Il lui précise que les professionnels d'Occitanie, associés à ce plan de gestion, ont dès lors relâché plus de 67 tonnes d'anguilles argentées de 2015-2018 puis 71,5 tonnes de 2018-2020. Malgré les efforts réalisés (licences/autorisations de pêche ; plans de sortie de flotte ; limitation du nombre d'engins ; dates de fermeture ; relâchers), le plan de gestion européen et le projet de plan de gestion de la commission générale des pêches pour la Méditerranée (CGPM) leur ont imposé une fermeture des pêches durant 3 mois consécutifs pour chacun des stades (jaune et argentée) du 1er décembre au 28 février de l'année suivante.
Il lui indique que ces contraintes pèsent lourdement sur les économies locales car il constate que sur les 60 000 hectares de lagunes que compte le bassin méditerranéen, le nombre de professionnels recensés travaillant l'anguille est passé de 1 pour 99 hectares à 1 pour 232 hectares depuis 2009, tandis que les quantités d'anguilles prélevées à l'hectare ont évolué de 16 kg / ha avant 2009 à environ 5,5 kg / ha aujourd'hui.
En outre, sur les marchés, les professionnels accusent une baisse moyenne du prix de l'anguille de l'ordre de 25 à 30 %, et sont exposés à l'ouverture des marchés à l'anguille nord-américaine, mais aussi à l'augmentation significative de la production en élevage.
Il pointe de plus que le gel des capacités (motrices et jauges) limitées à celles des autorisations 2019 (date à partir de laquelle le segment des anguilles de Méditerranée a été considéré en « déséquilibre »), n'est pas pertinent pour agir sur l'effort de pêche, en Méditerranée française, car les professionnels ne travaillent qu'à l'aide d'engins dits dormants (verveux, capéchades, palangres, nasses, etc.).
Il l'alerte donc sur le fait que, le 8 novembre 2022 les pays tiers de la CGPM ont entériné une recommandation de la Commission européenne qui impose dès 2023, 6 mois de fermeture par stade, en attendant le plan de gestion mis en œuvre à partir de 2024.
Les pêcheurs d'anguille de Méditerranée, soutenus par le comité régional des pêches maritimes et des élevages marins d'Occitanie, s'en étonnent car ils attendent, à l'inverse, de l'Union européenne qu'elle actionne ses capacités de régulation du marché, de façon à éviter l'écueil d'obliger les professionnels à pêcher plus pour absorber cette concurrence extra européenne et cette tendance baissière des marchés.
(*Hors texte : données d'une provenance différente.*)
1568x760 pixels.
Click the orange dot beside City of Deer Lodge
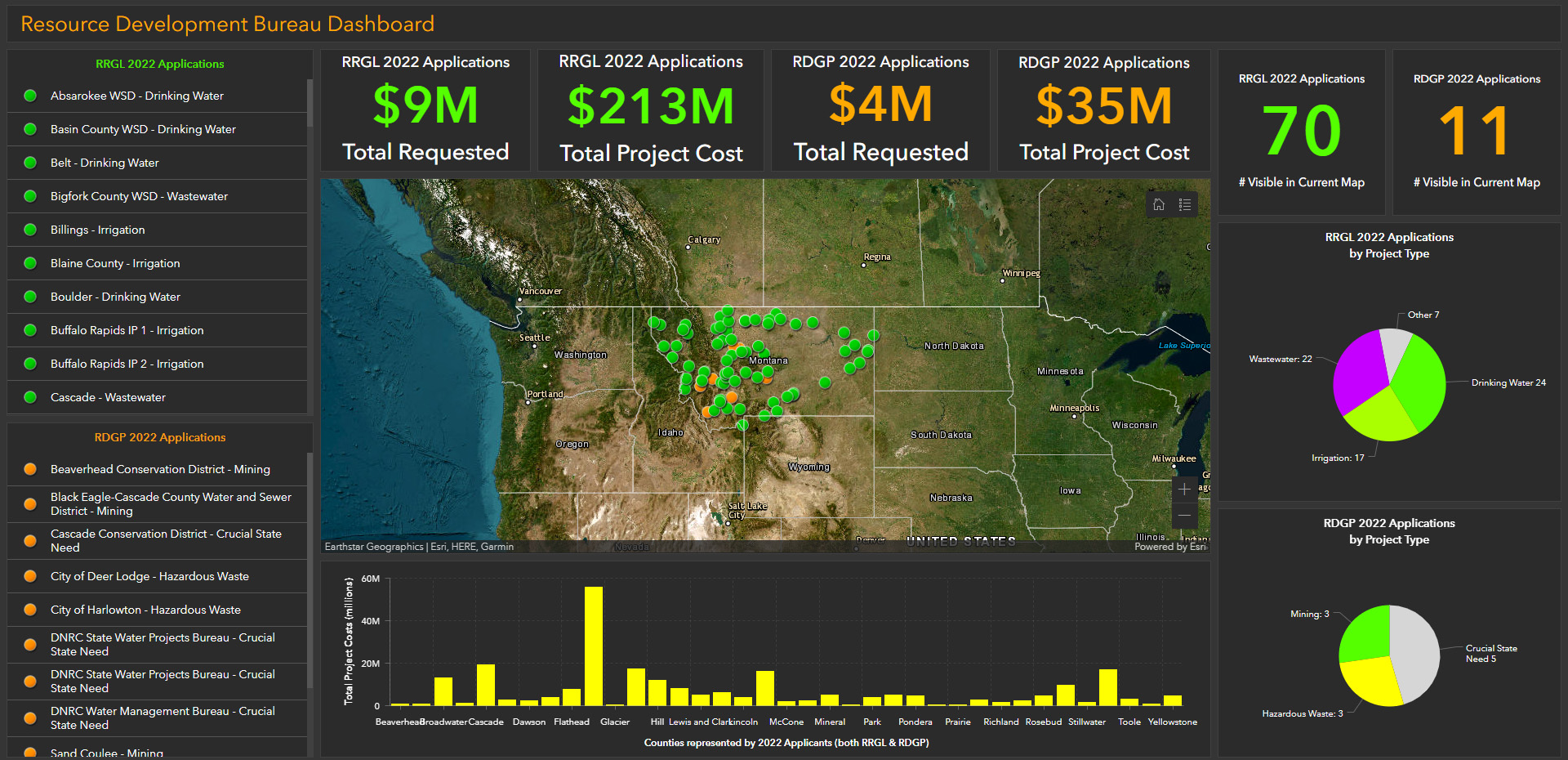(31, 576)
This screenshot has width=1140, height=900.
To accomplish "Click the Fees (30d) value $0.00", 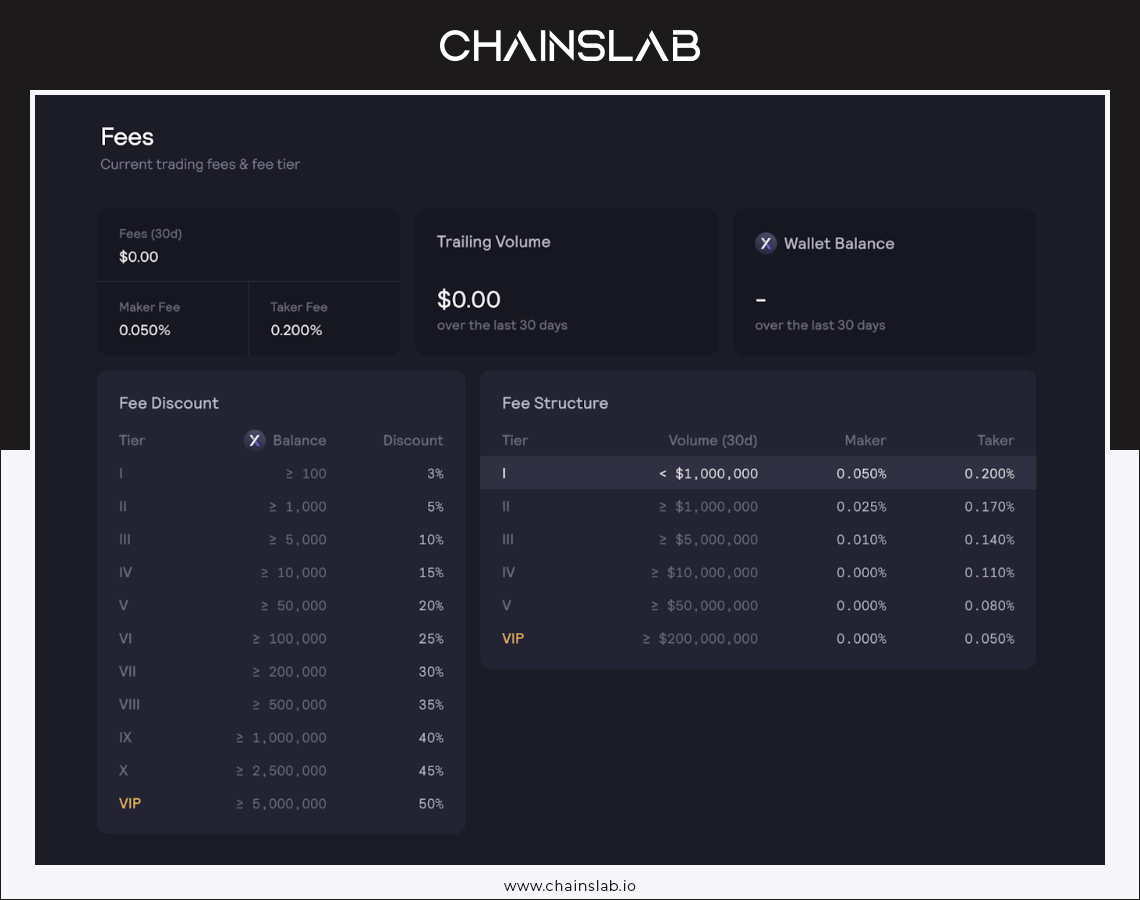I will pos(139,257).
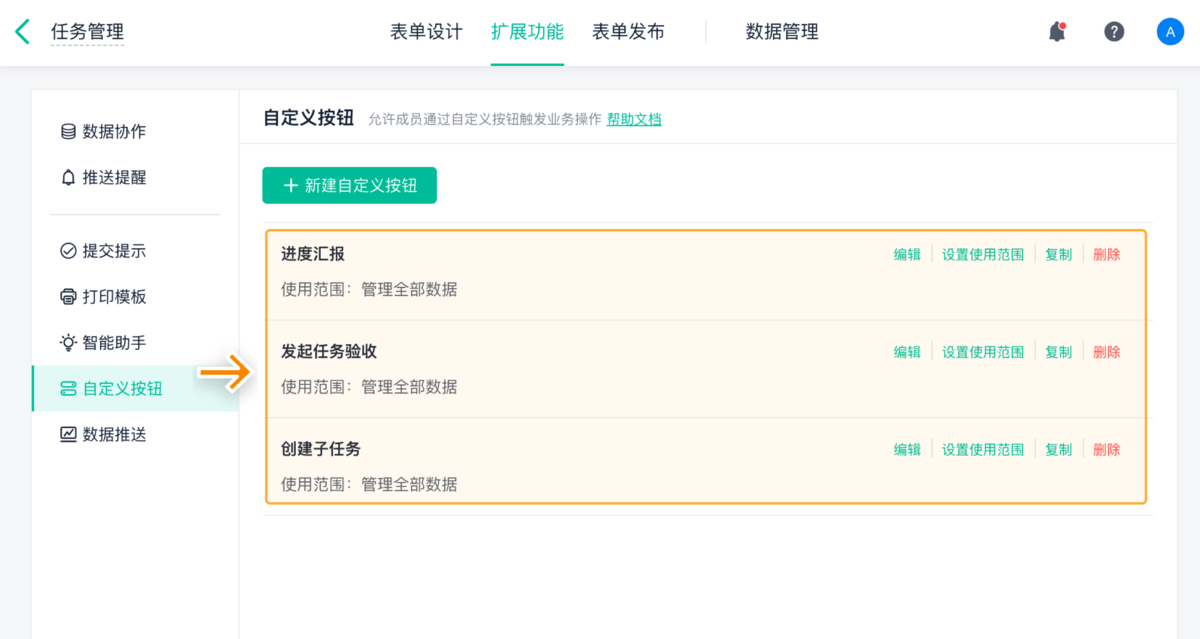Click the back arrow icon
This screenshot has width=1200, height=639.
23,32
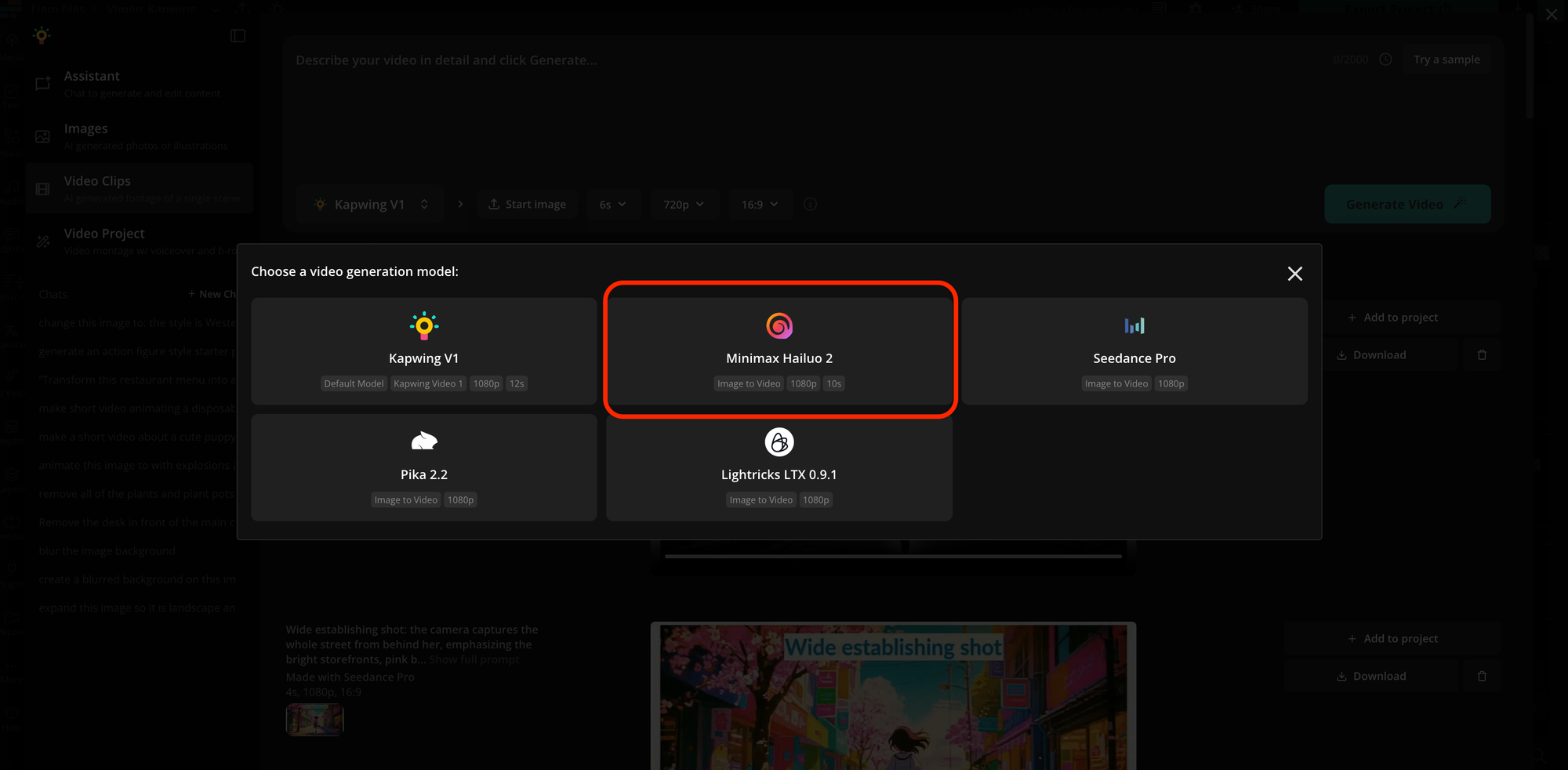
Task: Select the Pika 2.2 rabbit icon
Action: pyautogui.click(x=424, y=441)
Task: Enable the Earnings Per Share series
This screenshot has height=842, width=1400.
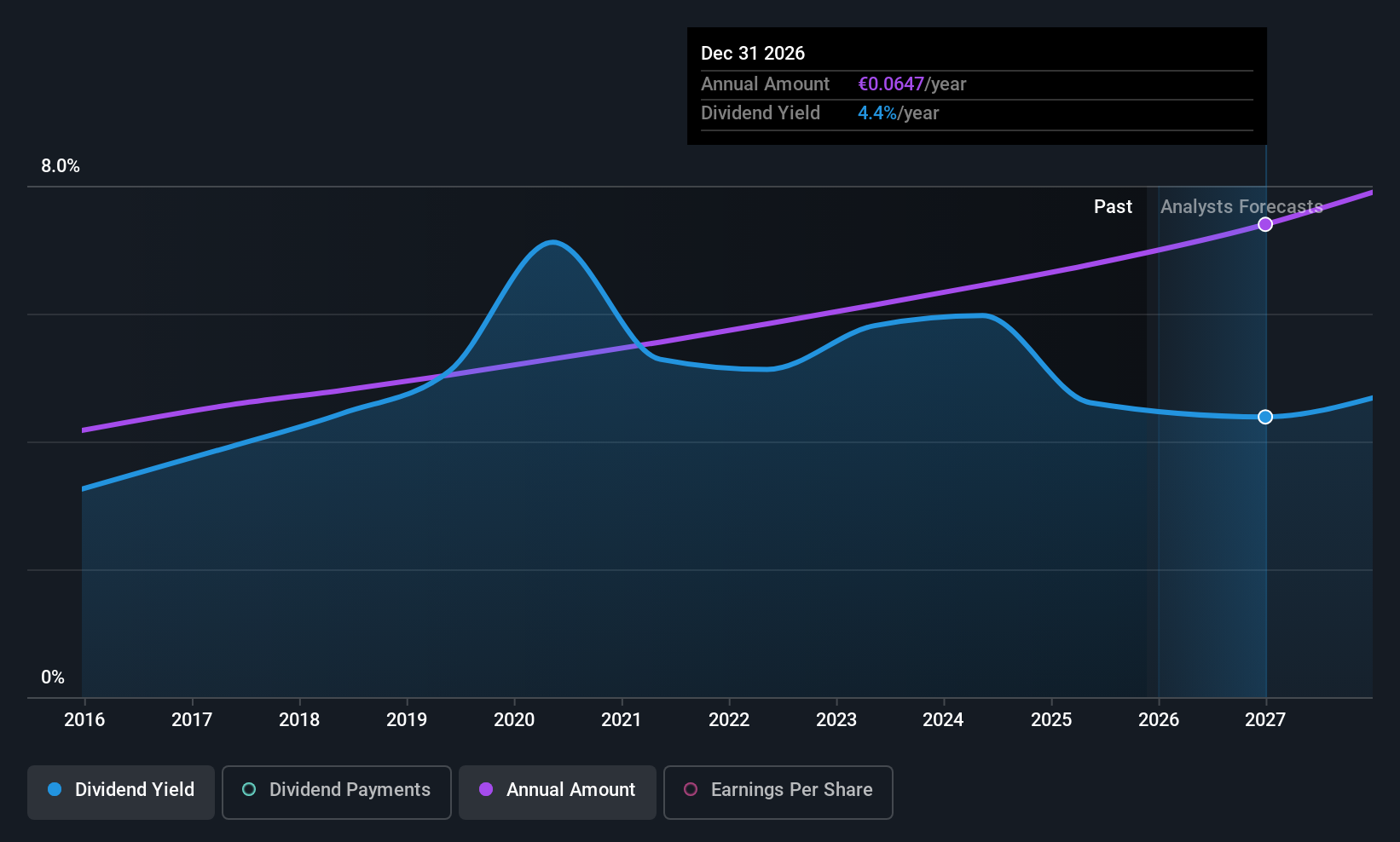Action: click(x=777, y=791)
En outre, ceux-ci considèrent que la fermeture de 6 mois consécutifs lors des périodes de migration, telle que suggérée dans une proposition de règlement, qui sera examinée lors du conseil des ministres les 12 et 13 décembre 2022, conduirait à la fermeture indirecte de la pêche des anguilles argentées.
Il lui demande donc quelles sont les actions qu'il compte engager rapidement pour préserver la filière des pêches à l'anguille en Méditerranée et éviter la fermeture de 6 mois consécutifs annoncée car ces acteurs, respectueux du milieu et de cette espèce, qu'ils connaissent comme nul autre, ont déjà fourni de nombreux efforts et atteint les objectifs, mais ils ne sont plus en capacité de pouvoir subir de nouvelles mesures sans mettre en péril leurs entreprises et la filière qui en découle.